Fashion has given us shoes as decorative objects, not footwear. A couple of years ago, Prada brought out shoes whose heels were shaped as vases. They sent out a specific message about the person wearing them: that they had elevated themselves above such plebeian activities as walking. Like the towering wigs of women in the 18th century, or the hoops and bustles of the 19th, they signal a life lived entirely ornamentally.

Why had I not seen these sensible shoes before? Because they aren't sold in most shoe shops. I would go into the shoe departments of Harrods and Selfridges, mournfully inquiring: do you have anything a bit more comfortable? And the answer came back: no. There were a few mid-height heels, I was told, but they sold out straight away.
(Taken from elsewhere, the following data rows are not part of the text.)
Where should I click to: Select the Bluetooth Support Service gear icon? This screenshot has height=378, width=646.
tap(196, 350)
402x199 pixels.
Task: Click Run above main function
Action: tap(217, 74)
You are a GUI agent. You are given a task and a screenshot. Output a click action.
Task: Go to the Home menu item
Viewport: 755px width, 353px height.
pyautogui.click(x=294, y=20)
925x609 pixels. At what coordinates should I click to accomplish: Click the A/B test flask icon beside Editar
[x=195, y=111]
I wonder why. More often, there were heels, or there were ballet flats, and little in between. On the Net-a-Porter website, the mid-heels section is full of shoes that are 10cm high. Outside, a vast act of collective disobedience has defied fashion, and yet still the shoe industry is failing to pay any attention. Or more likely, fashion has abandoned function to Clarks. Instead of competing with it, it simply ignores the need to wear shoes you can walk in.
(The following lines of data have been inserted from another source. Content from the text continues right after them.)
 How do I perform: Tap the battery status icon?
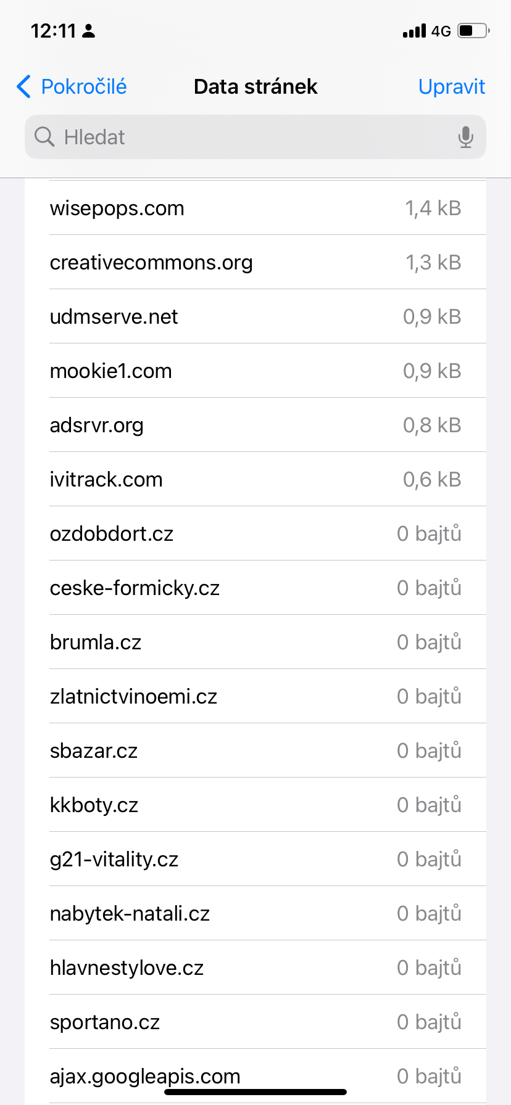tap(473, 31)
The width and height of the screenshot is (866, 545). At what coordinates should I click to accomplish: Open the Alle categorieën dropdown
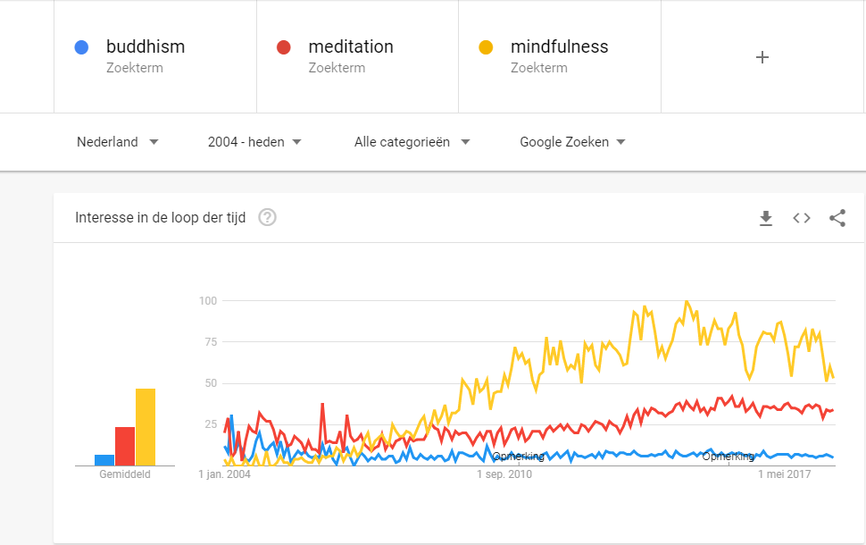pyautogui.click(x=412, y=142)
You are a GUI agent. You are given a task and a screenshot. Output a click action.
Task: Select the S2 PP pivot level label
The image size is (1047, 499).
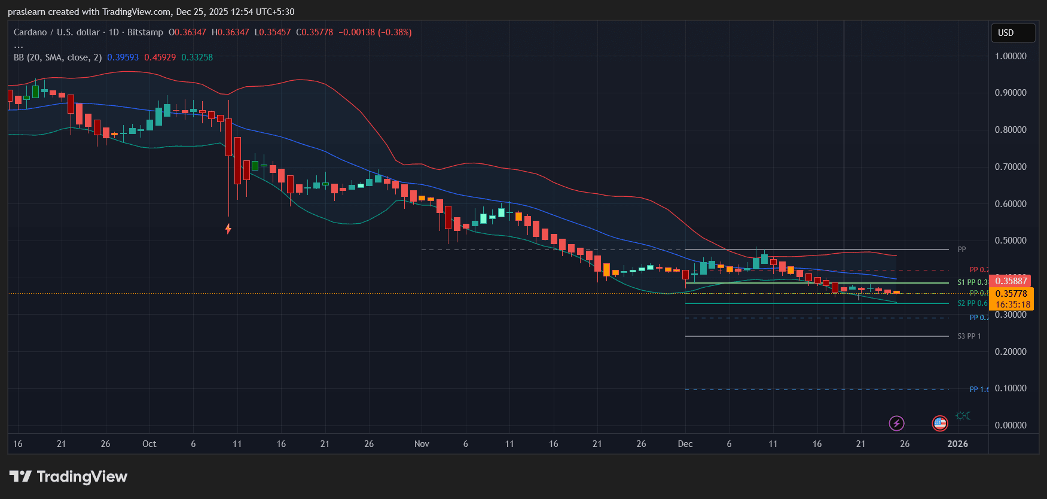point(972,303)
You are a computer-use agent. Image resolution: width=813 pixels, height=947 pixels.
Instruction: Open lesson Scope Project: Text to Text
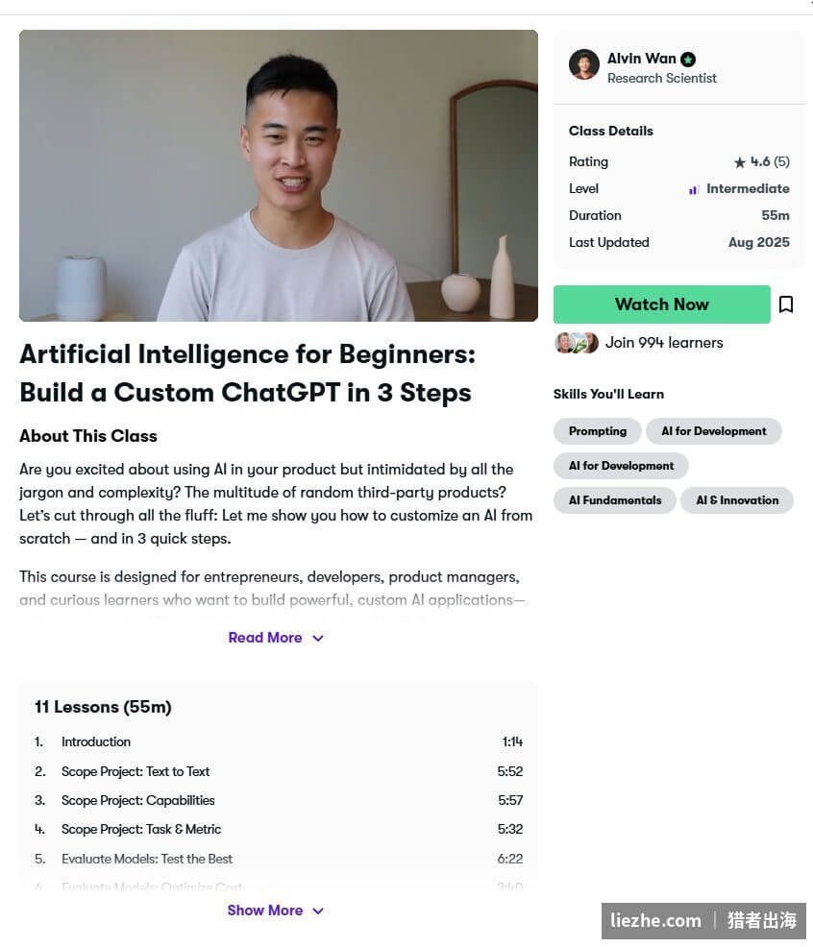[279, 771]
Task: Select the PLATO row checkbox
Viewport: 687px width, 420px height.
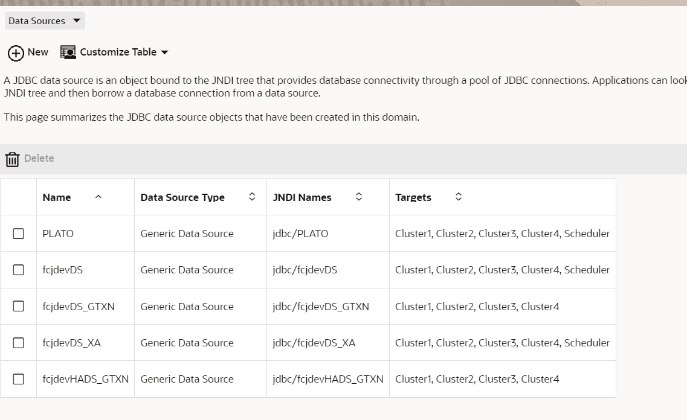Action: coord(19,234)
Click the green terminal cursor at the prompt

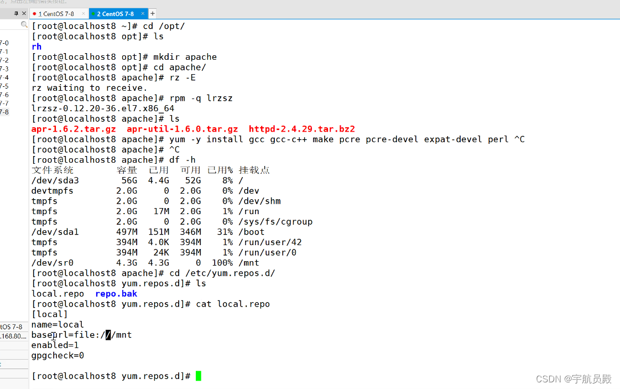tap(199, 376)
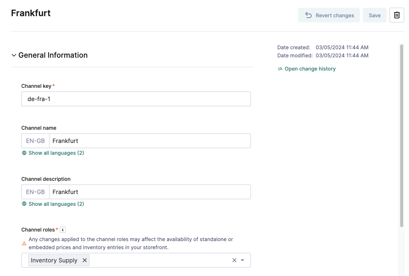
Task: Click the warning triangle in the roles notice
Action: (24, 243)
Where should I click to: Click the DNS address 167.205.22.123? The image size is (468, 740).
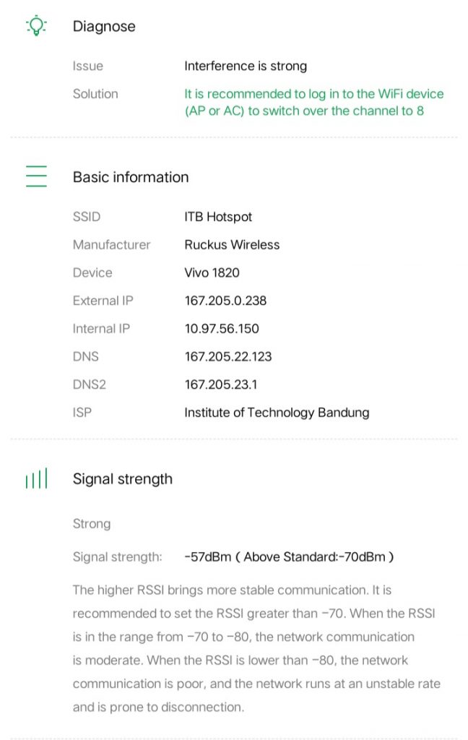(228, 357)
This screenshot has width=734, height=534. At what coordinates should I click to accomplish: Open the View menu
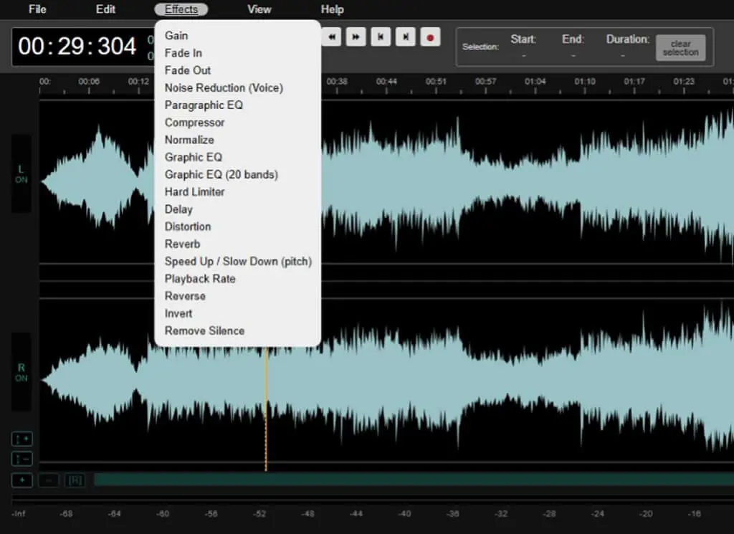click(259, 9)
This total disconnect between fashion and what people actually wear, seems to have passed almost unnoticed. Magazines continue to show us ever more crazy shoes. Fashion has decided that there can be nothing in between the 6in heel and the flat. Anything lying between those two points is moderate, average, wearable, and fashion isn't about moderation, it's about excess, stretching the boundaries into new territory. To want to wear a medium, clumpy heel is to surrender to mediocrity.

The first recognition in the media of the public's hunger for comfortable shoes was TV presenter Alexa Chung's rediscovery of Russell & Bromley loafers, a style stocked by the store for decades and which suddenly sold out when she was seen wearing them. She has now moved on to the Salvatore Ferragamo Vara, the low heeled shoe with gilt-trimmed bow beloved of Margaret Thatcher. On the Clarks website I looked to see how it categorised its clumpy, comfortable shoes which I was now seeing everywhere: they call them workwear. And going to work is what most women do every day, all day. Heels are reserved for evenings out, for parties and clubbing; few women wear them as routine, stand behind a shop counter in them or in front of a class of schoolchildren.

Perhaps the resolute refusal of women in their 20s to abandon sensible shoes goes back to a forgotten time; that of the late 80s and early 90s, when women in their late 20s today were children and teenagers. What did they wear? First they wore trainers, and then they wore clumpy shoes. Only the re-emergence of the ladylike shoe, and the colossal influence of Sex and the City in introducing us to the shoe wardrobe, convinced that generation to get into heels. They fell in love with them as a fashion statement, but continued to wear Uggs, flip-flops and ballet flats for everyday.

I now think we have been the victim of a con trick by the fashion industry. Every woman is supposed to adore gorgeous shoes. Of course it is absolutely correct that they make your legs look longer and your hips slimmer, but if your legs can only be elongated while you're standing or sitting down, there doesn't seem much point to them. I love the extra height heels give me. I like being able to look men in the eye. I like the look of beautiful shoes, but until the manufacturers start including a sedan chair and two attendants with each purchase, I shall wear ugly shoes.